CollaGenex is responsible for steering the product through the European drug approval process, but its first attempt, under the European Union's decentralized procedure, failed in July, because representatives from the nine countries involved in a vote on the application failed to arrive at a unanimous decision.

The application now will be decided by a majority vote by the 29-member Committee for Medicinal Products for Human Use. "We'll know more early next year," Dönges said.

The same sales force also would market, if approved, Polyphenon E ointment, a genital warts treatment based on a formulation of catechines extracted from green tea leaves. The company is seeking regulatory approval initially in Germany, Austria and Spain, and hopes to have a decision during the first half of 2008.

The same product already has gained FDA approval.
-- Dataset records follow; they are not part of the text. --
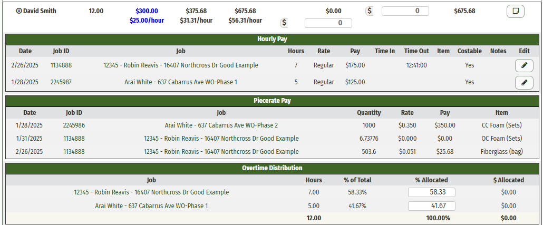543x225 pixels.
Task: Click the dollar icon beside the upper amount field
Action: (x=369, y=11)
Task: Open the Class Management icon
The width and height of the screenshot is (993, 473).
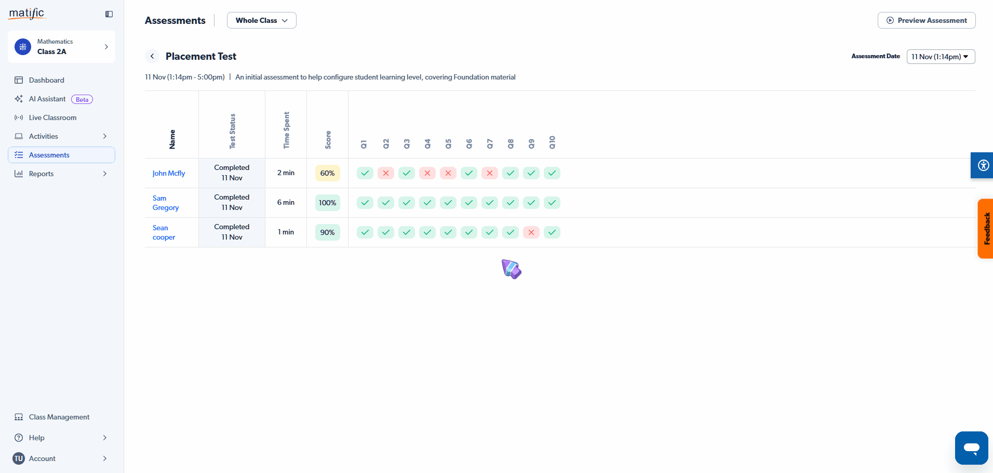Action: [19, 417]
Fairfield, N.J.-based Bradley Pharmaceuticals Inc. is responsible for marketing the product in the U.S., and a launch is imminent. "We're very confident this will happen before the end of this year," Dönges said.

MediGene has several clinical stage projects further back in the pipeline, including Endo-TAG 1, which is undergoing Phase II clinical trials in breast cancer and in pancreatic cancer.

RhuDex, a rheumatoid arthritis treatment, is undergoing a Phase IIa clinical trial, and the oncolytic virus NV1020 is undergoing a Phase I/II clinical trial in metastatic liver cancer. Another oncolytic virus, G207, is undergoing a Phase I clinical trial in patients with malignant brain tumors.

Shares in MediGene (FRANKFURT:MDG) closed Monday at €4.85, down almost 7 percent.